Have any of you ever questioned you calculation from HMRC ?

My understanding is that pension contributions are 100% deductible, so,  if you put in £6000 of post tax higher rate income (equivalent to £10000 of pretax income) you should get total tax relief of £4000.

However, (according to my tax calculation) it is not calculated like this.

 

As a hypothetical example of how it seems to work:

On a £6000 contribution you get £1,500 back through your SIPP/ Pension provider  (correct for basic rate tax,  6000 / 0.8 = 7500)

So as a higher rate tax payer you should still expect to see a further £2500 back  (£6000 / 0.6 = £4000,  less £1500).

Instead (in my case) they raise your 20% tax band by the value of your net tax contribution,  in the above example,   £6000 (= tax deduction of 6000 x 0.2 = £1200).

I questioned this with HMRC and they said it was an error and they should have increased it by £7500, not £6000 to match the £1500 already deducted by my pension provider.
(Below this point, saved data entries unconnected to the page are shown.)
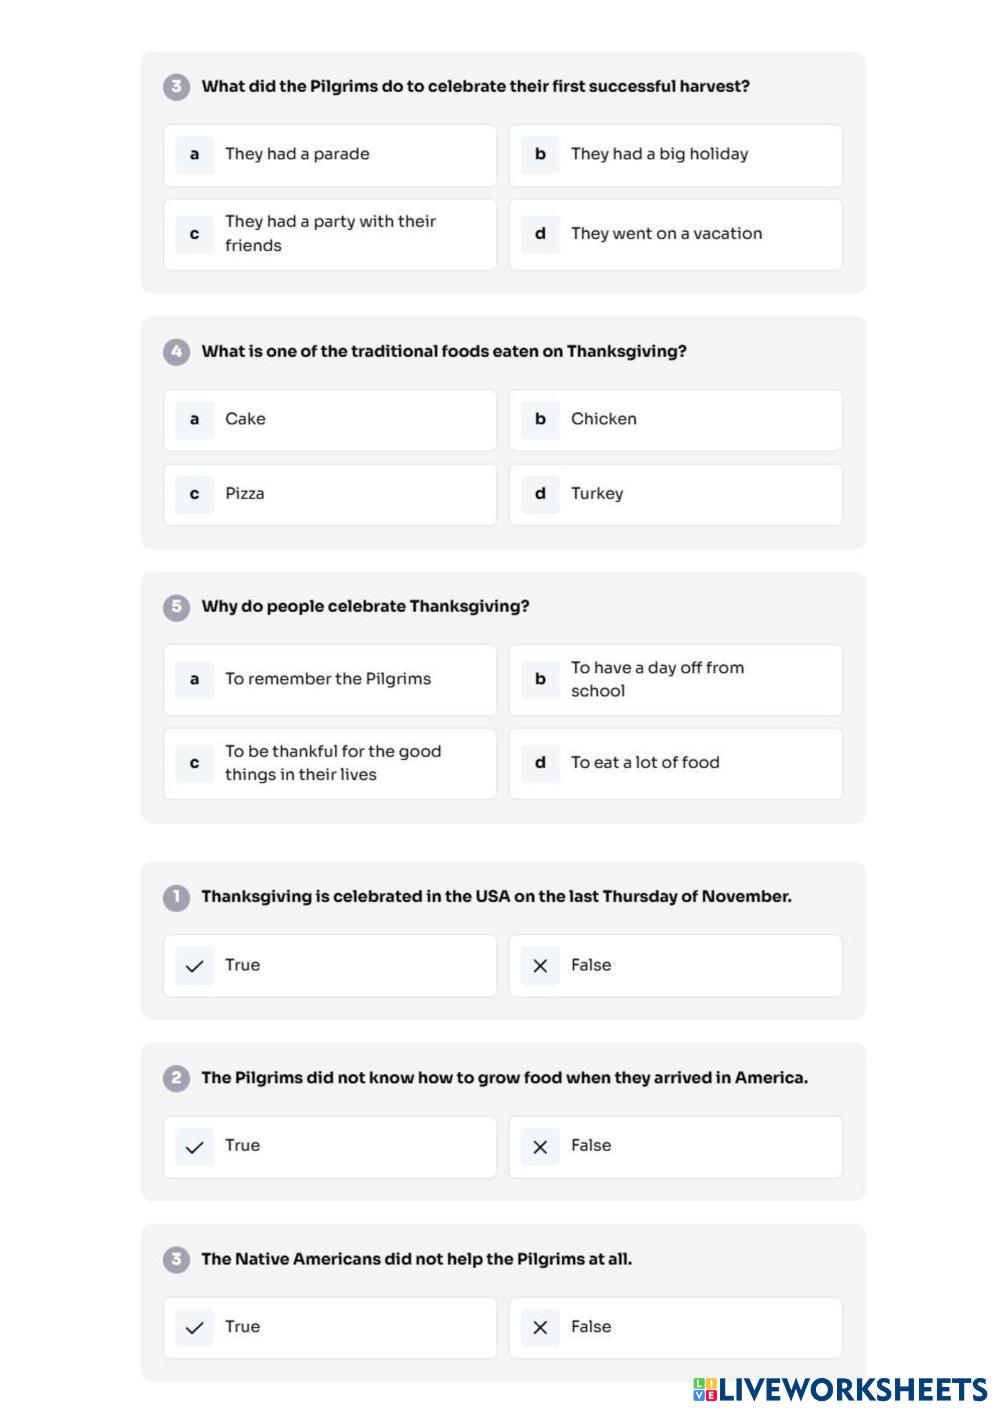Click the Liveworksheets logo
The width and height of the screenshot is (1000, 1414).
(x=840, y=1389)
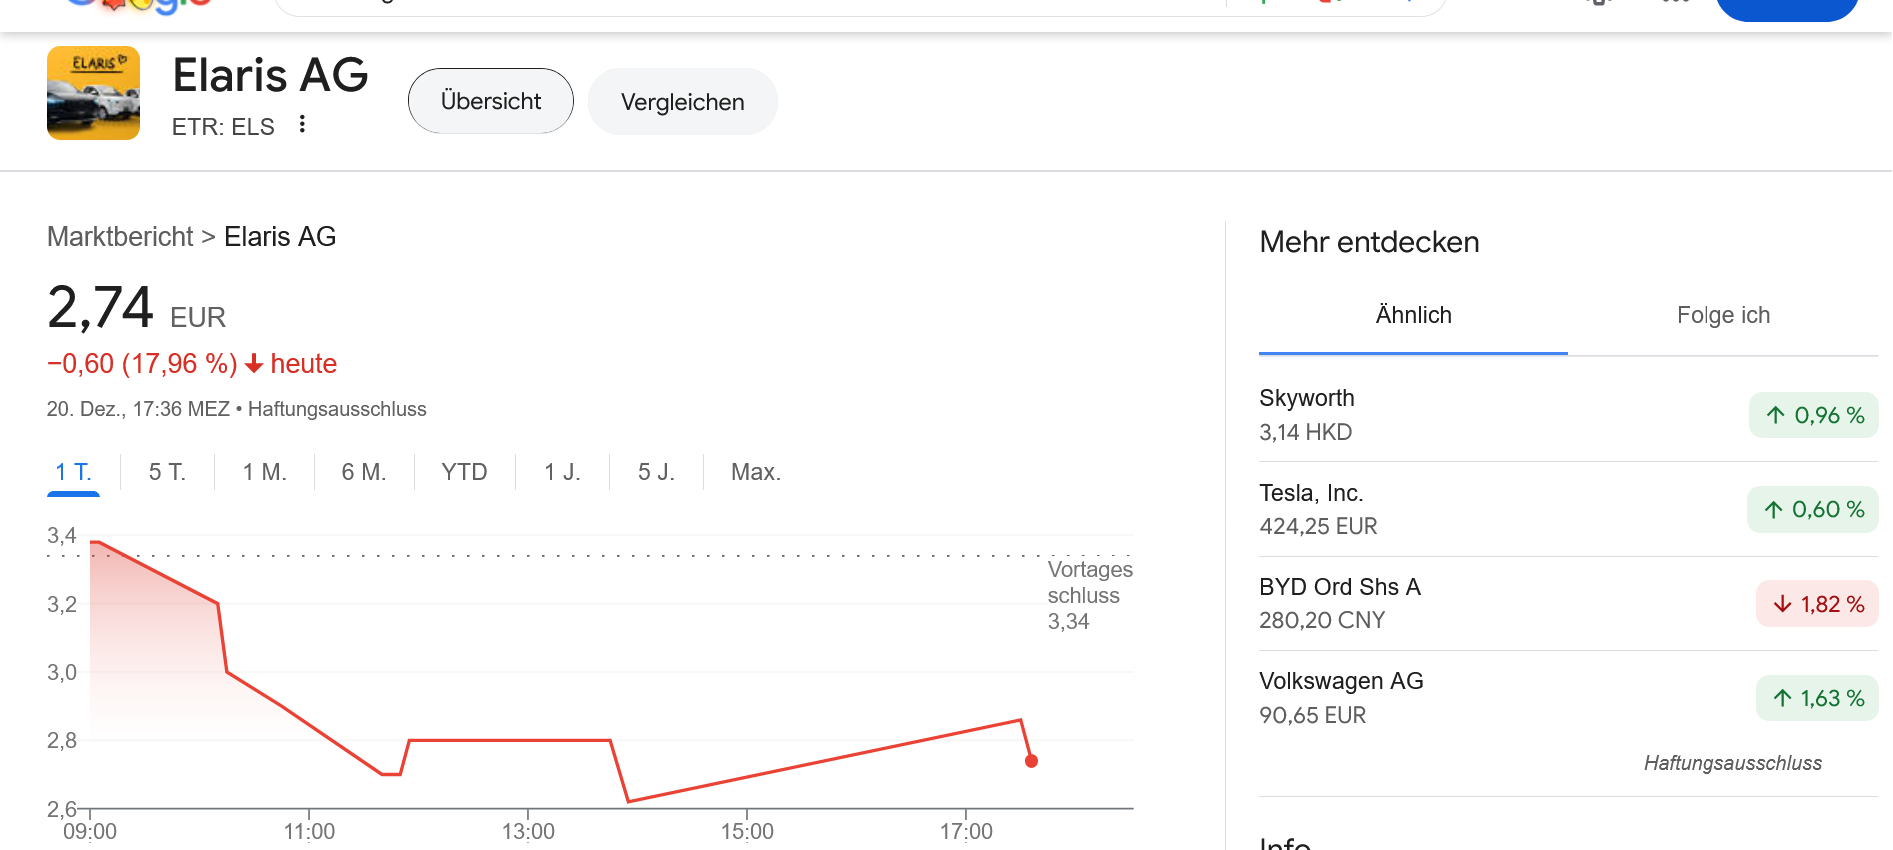The width and height of the screenshot is (1893, 850).
Task: Open the Haftungsausschluss link below the price
Action: [337, 409]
However,  I still can't work out how this is correct.  £1500 + £1500 = £3000,   Not £4000 which is the correct total amount.

 

Has anyone else run into this issue,  or understand why the figures don't add up ?

I know the first comment will be to see a tax adviser.   I plan to do this.  But first I wanted to see if anyone else had come across this same issue and to sanity check my calculations to make sure I'm not guilty of some silly school boy error.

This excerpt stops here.